第8話
遊園地に着いた。
俺と麗羅はジェットコースター乗り場を目指す。本当はいけないのだが、パンフレットを見ながらのながら歩きをする。もうすぐ目的地に着く。
上を見上げるとジェットコースター。
「ここだな」
「違うでしょ! あっちだよ」
俺が指さしたのは小型のジェットコースター。彼女が指さすのは最恐ジェットコースター。こいつまじで、怖いの乗る気だ。俺は絶望する。
「無理無理無理無理」
「あたしと乗るんだから、怖くないって!」
麗羅に腕を引かれ、最恐ジェットコースター乗り場へ。
既に行列が出来ていて、数十分は待つことになる。この時間、はよ過ぎてくれ。心臓のドキドキが煩い。
「暇だから、しりとりしない?」
「い、いいな……」
「声震えてるね」
「怖いんだから、仕方ないだろ」
すると、麗羅は指を絡めてくる。彼女の指は白く細長くて、手は温かかった。
「こうすれば怖くないでしょ?」
俺はコクリと頷く。確かに。
そして、しりとりを始める。
「じゃあ、『しりとり』から始めるか。『しりとり』」
「『りつや好き』」
これはしりとりと言えるのだろうか。
でも俺も思ったことを言う。
「『きみが好き』」
「! ありがとう」
しりとりは、ほんの数秒で終わってしまった。まさかしりとりで告白されるなんて、思ってもいない。二人の顔は赤くなる。俺はジェットコースターの存在も怖さも忘れてしまった。
「もうすぐあたし達の番だね!」
「……」
せっかく忘れてたのに……。
俺と麗羅は恋人繋ぎをした状態でジェットコースターに乗った。
「この手は絶対、離さないから大丈夫だよ」
「うん」
ジェットコースターが上昇する。
「もうすぐ落ちるね」
落ちる。
「ぎゃあああー」
麗羅の前でみっともない声を上げてしまった。
「わああああー」
「律矢、可愛い」
馬鹿にしている彼女の声は俺の耳には届かない。恐怖に耐えるのに必死だから。
長いようで短かったジェットコースターがやっと終わる。手は「離さない」という麗羅の宣言通り、繋がれたまま。
「終わったね、楽しかったね」
「全然楽しくなんかねえよ」
「あたしと乗っても?」
そう言われると返答に困る。
「いや、麗羅と乗ったら少しは楽しいかも」
「それは良かった」
ふっ、と麗羅は微笑む。
その笑顔はずるい。
「次はなに乗る?」
少し歩くとカラフルなアトラクションがあった。男性向けというよりは女性向けだ。
「コーヒーカップとかどうだ?」
「いいね!」
そうしてコーヒーカップに乗ることになった。目は回るが、怖くは無い。
薄ピンクのコーヒーカップに二人は乗った。
狭いから自然と距離は近くなる。
互いの足が触れる。
ドキドキする。
まもなくコーヒーカップが作動した。
俺は全力で回す。

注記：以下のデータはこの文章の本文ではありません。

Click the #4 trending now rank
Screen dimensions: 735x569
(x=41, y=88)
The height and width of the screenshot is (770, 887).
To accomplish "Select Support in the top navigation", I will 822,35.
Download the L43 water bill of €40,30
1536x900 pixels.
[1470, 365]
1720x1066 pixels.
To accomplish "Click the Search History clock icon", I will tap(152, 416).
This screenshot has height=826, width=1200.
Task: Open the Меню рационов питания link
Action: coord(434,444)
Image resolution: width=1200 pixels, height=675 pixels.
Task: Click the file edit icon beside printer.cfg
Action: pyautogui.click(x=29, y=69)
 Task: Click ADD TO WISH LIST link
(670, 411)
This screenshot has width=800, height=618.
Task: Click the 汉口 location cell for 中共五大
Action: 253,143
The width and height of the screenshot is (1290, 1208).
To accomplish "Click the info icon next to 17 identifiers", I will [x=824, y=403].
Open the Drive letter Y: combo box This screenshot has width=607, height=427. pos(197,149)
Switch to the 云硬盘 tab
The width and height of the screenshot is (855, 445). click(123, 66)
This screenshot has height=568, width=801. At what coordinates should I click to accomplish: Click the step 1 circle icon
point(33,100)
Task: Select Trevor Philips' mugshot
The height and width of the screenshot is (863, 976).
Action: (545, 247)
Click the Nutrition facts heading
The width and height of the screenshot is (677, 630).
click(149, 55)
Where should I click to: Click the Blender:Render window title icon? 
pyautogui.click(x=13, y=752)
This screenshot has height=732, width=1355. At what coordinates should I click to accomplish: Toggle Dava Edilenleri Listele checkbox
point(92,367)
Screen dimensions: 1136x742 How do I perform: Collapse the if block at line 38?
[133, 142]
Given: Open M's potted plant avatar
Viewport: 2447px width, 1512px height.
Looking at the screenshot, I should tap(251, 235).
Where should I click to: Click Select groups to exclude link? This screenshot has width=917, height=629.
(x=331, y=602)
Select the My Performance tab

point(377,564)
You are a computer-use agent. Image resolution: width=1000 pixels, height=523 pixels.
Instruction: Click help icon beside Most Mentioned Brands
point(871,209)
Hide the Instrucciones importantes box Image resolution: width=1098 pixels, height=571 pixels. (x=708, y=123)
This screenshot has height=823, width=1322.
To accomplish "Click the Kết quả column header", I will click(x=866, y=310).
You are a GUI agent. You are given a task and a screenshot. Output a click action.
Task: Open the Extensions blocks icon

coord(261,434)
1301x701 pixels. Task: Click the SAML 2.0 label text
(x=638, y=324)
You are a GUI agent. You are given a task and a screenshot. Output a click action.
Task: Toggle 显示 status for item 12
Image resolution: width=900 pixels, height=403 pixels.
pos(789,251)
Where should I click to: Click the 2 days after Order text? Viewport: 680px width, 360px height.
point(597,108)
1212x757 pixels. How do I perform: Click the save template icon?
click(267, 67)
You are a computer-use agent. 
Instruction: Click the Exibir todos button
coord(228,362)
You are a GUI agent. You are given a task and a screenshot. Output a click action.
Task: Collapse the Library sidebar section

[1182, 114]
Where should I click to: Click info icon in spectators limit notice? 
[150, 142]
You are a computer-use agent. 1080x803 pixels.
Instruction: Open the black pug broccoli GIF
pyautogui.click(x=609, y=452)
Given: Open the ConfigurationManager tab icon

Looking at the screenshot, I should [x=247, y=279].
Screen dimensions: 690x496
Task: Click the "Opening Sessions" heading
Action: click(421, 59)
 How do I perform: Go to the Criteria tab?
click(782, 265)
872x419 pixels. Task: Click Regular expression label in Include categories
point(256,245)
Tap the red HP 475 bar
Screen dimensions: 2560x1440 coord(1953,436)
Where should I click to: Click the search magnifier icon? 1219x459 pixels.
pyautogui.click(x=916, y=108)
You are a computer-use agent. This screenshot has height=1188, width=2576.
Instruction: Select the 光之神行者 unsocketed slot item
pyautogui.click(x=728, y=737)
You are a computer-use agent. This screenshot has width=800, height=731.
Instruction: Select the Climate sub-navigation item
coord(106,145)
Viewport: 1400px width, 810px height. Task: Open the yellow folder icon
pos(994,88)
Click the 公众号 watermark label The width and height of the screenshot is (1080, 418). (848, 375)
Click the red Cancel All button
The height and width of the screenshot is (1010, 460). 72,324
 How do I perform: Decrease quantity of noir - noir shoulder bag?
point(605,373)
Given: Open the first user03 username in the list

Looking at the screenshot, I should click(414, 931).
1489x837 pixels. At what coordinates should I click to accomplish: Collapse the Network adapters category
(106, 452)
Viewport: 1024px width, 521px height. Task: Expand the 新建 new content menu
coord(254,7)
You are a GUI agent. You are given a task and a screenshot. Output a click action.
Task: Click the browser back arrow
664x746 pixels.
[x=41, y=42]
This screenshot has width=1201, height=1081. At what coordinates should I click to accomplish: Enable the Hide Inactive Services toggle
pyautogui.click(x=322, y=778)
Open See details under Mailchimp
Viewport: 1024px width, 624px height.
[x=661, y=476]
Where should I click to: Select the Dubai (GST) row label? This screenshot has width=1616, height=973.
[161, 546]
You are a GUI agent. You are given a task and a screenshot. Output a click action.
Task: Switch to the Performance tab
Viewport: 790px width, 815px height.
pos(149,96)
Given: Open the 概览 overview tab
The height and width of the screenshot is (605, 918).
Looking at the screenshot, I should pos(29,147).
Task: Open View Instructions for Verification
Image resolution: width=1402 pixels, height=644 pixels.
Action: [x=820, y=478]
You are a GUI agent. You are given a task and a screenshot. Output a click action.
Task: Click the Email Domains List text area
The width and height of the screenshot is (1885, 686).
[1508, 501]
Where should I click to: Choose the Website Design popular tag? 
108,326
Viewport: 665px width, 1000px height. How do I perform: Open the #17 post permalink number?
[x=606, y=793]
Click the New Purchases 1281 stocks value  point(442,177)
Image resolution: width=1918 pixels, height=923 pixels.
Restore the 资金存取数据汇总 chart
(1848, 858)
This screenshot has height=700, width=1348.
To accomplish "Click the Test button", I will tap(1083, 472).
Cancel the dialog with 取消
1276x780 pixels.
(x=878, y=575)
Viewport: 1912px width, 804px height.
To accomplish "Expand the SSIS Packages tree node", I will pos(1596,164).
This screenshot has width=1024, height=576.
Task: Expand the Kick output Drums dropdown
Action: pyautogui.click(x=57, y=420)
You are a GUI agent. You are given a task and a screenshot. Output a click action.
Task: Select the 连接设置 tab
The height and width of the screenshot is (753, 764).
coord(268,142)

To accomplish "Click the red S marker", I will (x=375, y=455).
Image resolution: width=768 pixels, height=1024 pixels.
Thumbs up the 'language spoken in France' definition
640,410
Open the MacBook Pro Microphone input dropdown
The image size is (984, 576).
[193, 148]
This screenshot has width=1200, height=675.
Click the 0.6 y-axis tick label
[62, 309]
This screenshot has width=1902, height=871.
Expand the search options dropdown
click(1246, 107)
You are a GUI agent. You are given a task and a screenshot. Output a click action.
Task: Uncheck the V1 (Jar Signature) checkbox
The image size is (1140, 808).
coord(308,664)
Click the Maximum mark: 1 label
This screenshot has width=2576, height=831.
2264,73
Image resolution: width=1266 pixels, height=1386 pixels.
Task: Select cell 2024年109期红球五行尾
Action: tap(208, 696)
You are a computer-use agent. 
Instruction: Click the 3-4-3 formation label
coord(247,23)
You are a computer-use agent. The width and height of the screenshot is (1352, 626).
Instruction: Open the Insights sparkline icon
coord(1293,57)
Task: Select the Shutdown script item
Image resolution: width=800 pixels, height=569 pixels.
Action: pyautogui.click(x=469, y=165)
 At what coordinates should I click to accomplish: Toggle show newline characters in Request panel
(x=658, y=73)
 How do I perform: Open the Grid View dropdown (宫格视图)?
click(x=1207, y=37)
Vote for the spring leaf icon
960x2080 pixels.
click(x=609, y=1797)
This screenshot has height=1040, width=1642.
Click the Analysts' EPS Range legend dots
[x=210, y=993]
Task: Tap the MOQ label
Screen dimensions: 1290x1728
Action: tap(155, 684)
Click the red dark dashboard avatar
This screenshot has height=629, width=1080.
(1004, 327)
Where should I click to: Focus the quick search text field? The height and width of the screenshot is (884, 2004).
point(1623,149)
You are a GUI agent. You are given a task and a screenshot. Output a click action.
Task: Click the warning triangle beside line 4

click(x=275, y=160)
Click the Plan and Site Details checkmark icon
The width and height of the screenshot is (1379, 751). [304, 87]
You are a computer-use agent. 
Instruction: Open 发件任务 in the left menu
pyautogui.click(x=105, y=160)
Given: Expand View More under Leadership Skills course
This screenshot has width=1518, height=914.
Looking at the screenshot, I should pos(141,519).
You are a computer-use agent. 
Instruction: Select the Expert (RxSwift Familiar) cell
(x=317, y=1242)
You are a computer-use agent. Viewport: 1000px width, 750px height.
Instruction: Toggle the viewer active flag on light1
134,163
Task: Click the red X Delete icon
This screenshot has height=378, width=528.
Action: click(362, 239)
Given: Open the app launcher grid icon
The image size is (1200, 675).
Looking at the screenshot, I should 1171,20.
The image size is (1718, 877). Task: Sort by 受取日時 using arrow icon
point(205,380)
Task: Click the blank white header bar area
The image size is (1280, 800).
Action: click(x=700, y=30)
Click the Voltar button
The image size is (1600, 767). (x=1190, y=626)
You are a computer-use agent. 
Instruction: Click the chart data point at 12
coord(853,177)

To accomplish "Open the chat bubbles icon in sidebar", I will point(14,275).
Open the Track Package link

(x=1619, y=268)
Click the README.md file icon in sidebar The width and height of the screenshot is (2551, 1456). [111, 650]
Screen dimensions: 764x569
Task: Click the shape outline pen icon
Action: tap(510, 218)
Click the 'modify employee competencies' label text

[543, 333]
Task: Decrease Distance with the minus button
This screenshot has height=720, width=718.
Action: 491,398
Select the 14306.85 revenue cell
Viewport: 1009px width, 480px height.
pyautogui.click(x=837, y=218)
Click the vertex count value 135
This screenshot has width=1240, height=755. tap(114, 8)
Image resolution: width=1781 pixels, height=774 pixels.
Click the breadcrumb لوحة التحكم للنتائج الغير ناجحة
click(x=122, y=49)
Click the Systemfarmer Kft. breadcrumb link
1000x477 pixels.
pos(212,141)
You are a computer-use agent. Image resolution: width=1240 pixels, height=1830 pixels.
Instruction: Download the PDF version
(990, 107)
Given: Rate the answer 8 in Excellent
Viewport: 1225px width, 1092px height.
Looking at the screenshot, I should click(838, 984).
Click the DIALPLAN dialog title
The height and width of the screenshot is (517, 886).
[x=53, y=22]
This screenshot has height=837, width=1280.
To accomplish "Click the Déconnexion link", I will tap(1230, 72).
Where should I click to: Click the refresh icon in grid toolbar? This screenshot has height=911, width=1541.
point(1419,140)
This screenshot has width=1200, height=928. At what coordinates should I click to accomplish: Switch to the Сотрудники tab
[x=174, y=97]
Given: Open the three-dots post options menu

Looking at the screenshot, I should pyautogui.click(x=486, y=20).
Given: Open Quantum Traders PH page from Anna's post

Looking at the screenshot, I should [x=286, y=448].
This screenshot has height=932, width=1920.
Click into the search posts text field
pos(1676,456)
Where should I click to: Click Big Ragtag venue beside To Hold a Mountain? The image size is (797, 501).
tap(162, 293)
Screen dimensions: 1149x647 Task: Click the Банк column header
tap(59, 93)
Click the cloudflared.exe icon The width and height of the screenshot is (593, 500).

ジェットコースターの仕返しだ。
「わああああー。目ぇ回るよぉー。ぐるぐるするー」
麗羅はヘロヘロに酔っていた。
あんまり気持ち悪くさせない為に手加減はする。
彼女は死んでいたが、無事コーヒーカップが終わった。
彼女が歩けないくらいにクラクラしていたので、俺がおんぶする。すると、彼女は嬉しそうにしていた。まるで最初からおんぶを望んでいたみたいに。
「次、なに乗る?」
「律矢の乗りたい物なら、何でもいいよ」
「おけ」
そんな感じで昼になるまで、俺たちは遊び尽くした。